_REQUIREMENT:_ Give back the entries below verbatim.

_EXERCISE INPUTS:_
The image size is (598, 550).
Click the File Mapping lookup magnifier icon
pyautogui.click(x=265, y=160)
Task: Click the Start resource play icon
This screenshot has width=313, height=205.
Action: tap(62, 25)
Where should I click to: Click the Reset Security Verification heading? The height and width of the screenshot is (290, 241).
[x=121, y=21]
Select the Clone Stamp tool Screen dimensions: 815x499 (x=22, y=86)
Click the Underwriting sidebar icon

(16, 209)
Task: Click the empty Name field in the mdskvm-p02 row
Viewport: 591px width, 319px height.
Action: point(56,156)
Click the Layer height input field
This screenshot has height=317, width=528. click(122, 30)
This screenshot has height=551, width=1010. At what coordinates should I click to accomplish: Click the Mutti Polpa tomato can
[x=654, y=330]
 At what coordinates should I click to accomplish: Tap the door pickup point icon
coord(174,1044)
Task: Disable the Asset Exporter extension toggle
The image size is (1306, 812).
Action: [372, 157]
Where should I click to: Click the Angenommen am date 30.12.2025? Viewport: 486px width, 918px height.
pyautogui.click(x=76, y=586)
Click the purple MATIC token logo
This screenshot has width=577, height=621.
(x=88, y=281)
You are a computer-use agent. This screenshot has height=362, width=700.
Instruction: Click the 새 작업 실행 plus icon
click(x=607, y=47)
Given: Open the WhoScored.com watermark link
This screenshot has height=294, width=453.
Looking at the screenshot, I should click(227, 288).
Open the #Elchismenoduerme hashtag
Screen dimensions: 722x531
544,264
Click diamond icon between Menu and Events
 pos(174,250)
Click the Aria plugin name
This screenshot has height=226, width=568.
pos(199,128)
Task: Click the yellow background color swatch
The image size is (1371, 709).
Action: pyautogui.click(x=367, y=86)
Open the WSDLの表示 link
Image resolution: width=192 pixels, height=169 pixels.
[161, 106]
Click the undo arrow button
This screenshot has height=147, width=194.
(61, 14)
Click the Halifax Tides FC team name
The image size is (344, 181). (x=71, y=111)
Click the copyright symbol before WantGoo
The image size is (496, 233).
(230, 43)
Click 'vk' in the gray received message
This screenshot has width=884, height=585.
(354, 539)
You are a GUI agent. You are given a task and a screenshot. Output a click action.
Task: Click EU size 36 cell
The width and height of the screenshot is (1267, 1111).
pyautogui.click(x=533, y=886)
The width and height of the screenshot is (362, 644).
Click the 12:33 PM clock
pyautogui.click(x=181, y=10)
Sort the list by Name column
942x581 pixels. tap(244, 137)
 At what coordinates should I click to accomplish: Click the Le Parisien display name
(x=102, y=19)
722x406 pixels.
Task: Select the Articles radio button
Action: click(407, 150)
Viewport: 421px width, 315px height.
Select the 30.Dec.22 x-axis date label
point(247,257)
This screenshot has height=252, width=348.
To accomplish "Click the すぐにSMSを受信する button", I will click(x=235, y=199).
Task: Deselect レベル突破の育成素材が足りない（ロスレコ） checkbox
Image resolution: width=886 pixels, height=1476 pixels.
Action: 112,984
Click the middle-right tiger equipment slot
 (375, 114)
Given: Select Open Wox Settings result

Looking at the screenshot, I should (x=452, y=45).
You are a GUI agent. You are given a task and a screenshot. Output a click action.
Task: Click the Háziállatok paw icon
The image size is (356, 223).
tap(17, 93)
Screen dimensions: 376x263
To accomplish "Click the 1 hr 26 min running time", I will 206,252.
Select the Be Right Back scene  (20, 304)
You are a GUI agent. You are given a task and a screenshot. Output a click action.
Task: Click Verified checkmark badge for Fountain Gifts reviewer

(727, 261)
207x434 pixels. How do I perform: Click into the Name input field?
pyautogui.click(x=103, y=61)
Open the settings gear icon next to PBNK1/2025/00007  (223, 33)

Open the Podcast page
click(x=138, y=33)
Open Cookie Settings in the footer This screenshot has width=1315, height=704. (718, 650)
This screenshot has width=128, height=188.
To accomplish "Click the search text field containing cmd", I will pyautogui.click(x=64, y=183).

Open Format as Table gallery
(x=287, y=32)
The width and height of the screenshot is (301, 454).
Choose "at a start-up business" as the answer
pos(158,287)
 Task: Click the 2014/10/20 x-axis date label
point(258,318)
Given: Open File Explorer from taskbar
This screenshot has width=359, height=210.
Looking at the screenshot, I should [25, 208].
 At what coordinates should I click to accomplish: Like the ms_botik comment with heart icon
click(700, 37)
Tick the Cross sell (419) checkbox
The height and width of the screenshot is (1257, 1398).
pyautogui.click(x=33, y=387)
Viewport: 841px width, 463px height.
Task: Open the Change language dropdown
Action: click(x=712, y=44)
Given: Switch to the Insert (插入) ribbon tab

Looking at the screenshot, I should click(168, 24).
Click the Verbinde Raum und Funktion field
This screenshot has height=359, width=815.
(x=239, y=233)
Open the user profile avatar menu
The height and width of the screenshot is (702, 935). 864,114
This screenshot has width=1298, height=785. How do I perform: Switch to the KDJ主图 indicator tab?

_WRITTEN SOLUTION:_
The image size is (598, 550).
Click the File Mapping lookup magnifier icon
pyautogui.click(x=265, y=160)
Task: Click the Start resource play icon
This screenshot has width=313, height=205.
Action: tap(62, 25)
Where should I click to: Click the Reset Security Verification heading? The height and width of the screenshot is (290, 241).
[x=121, y=21]
Select the Clone Stamp tool Screen dimensions: 815x499 (x=22, y=86)
Click the Underwriting sidebar icon

(16, 209)
Task: Click the empty Name field in the mdskvm-p02 row
Viewport: 591px width, 319px height.
Action: point(56,156)
Click the Layer height input field
This screenshot has height=317, width=528. click(122, 30)
This screenshot has height=551, width=1010. At what coordinates should I click to accomplish: Click the Mutti Polpa tomato can
[x=654, y=330]
 At what coordinates should I click to accomplish: Tap the door pickup point icon
coord(174,1044)
Task: Disable the Asset Exporter extension toggle
The image size is (1306, 812).
Action: [372, 157]
Where should I click to: Click the Angenommen am date 30.12.2025? Viewport: 486px width, 918px height.
pyautogui.click(x=76, y=586)
Click the purple MATIC token logo
This screenshot has width=577, height=621.
(x=88, y=281)
You are a computer-use agent. This screenshot has height=362, width=700.
Instruction: Click the 새 작업 실행 plus icon
click(x=607, y=47)
Given: Open the WhoScored.com watermark link
This screenshot has height=294, width=453.
Looking at the screenshot, I should click(227, 288).
Open the #Elchismenoduerme hashtag
Screen dimensions: 722x531
544,264
Click diamond icon between Menu and Events
 pos(174,250)
Click the Aria plugin name
This screenshot has height=226, width=568.
pos(199,128)
Task: Click the yellow background color swatch
The image size is (1371, 709).
Action: pyautogui.click(x=367, y=86)
Open the WSDLの表示 link
Image resolution: width=192 pixels, height=169 pixels.
[161, 106]
Click the undo arrow button
This screenshot has height=147, width=194.
(61, 14)
Click the Halifax Tides FC team name
The image size is (344, 181). (x=71, y=111)
Click the copyright symbol before WantGoo
The image size is (496, 233).
(230, 43)
Click 'vk' in the gray received message
This screenshot has width=884, height=585.
(354, 539)
You are a GUI agent. You are given a task and a screenshot. Output a click action.
Task: Click EU size 36 cell
The width and height of the screenshot is (1267, 1111).
pyautogui.click(x=533, y=886)
The width and height of the screenshot is (362, 644).
Click the 12:33 PM clock
pyautogui.click(x=181, y=10)
Sort the list by Name column
942x581 pixels. tap(244, 137)
 At what coordinates should I click to accomplish: Click the Le Parisien display name
(x=102, y=19)
722x406 pixels.
Task: Select the Articles radio button
Action: click(407, 150)
Viewport: 421px width, 315px height.
Select the 30.Dec.22 x-axis date label
point(247,257)
This screenshot has height=252, width=348.
To accomplish "Click the すぐにSMSを受信する button", I will click(x=235, y=199).
Task: Deselect レベル突破の育成素材が足りない（ロスレコ） checkbox
Image resolution: width=886 pixels, height=1476 pixels.
Action: 112,984
Click the middle-right tiger equipment slot
 (375, 114)
Given: Select Open Wox Settings result

Looking at the screenshot, I should (x=452, y=45).
You are a GUI agent. You are given a task and a screenshot. Output a click action.
Task: Click the Háziállatok paw icon
The image size is (356, 223).
tap(17, 93)
Screen dimensions: 376x263
To accomplish "Click the 1 hr 26 min running time", I will 206,252.
Select the Be Right Back scene  (20, 304)
You are a GUI agent. You are given a task and a screenshot. Output a click action.
Task: Click Verified checkmark badge for Fountain Gifts reviewer

(727, 261)
207x434 pixels. How do I perform: Click into the Name input field?
pyautogui.click(x=103, y=61)
Open the settings gear icon next to PBNK1/2025/00007  (223, 33)

Open the Podcast page
click(x=138, y=33)
Open Cookie Settings in the footer This screenshot has width=1315, height=704. (718, 650)
This screenshot has width=128, height=188.
To accomplish "Click the search text field containing cmd", I will pyautogui.click(x=64, y=183).

Open Format as Table gallery
(x=287, y=32)
The width and height of the screenshot is (301, 454).
Choose "at a start-up business" as the answer
pos(158,287)
 Task: Click the 2014/10/20 x-axis date label
point(258,318)
Given: Open File Explorer from taskbar
This screenshot has width=359, height=210.
Looking at the screenshot, I should [25, 208].
 At what coordinates should I click to accomplish: Like the ms_botik comment with heart icon
click(700, 37)
Tick the Cross sell (419) checkbox
The height and width of the screenshot is (1257, 1398).
pyautogui.click(x=33, y=387)
Viewport: 841px width, 463px height.
Task: Open the Change language dropdown
Action: click(x=712, y=44)
Given: Switch to the Insert (插入) ribbon tab

Looking at the screenshot, I should click(168, 24).
Click the Verbinde Raum und Funktion field
This screenshot has height=359, width=815.
(x=239, y=233)
Open the user profile avatar menu
The height and width of the screenshot is (702, 935). 864,114
This screenshot has width=1298, height=785. How do I perform: Switch to the KDJ主图 indicator tab?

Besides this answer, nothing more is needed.